§ **GOAL OF THE EXERCISE**
Give every line below again, exactly as it appears.

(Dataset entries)
* * * * *

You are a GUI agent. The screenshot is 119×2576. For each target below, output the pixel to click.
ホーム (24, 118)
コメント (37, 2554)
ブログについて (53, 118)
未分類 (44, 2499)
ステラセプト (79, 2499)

* * * * *

§ **RESULT FOR THIS EXERCISE**
You are a GUI agent. The screenshot is 119×2576. For each target below, output the pixel to click.
ホーム (24, 118)
コメント (37, 2554)
ブログについて (53, 118)
未分類 (44, 2499)
ステラセプト (79, 2499)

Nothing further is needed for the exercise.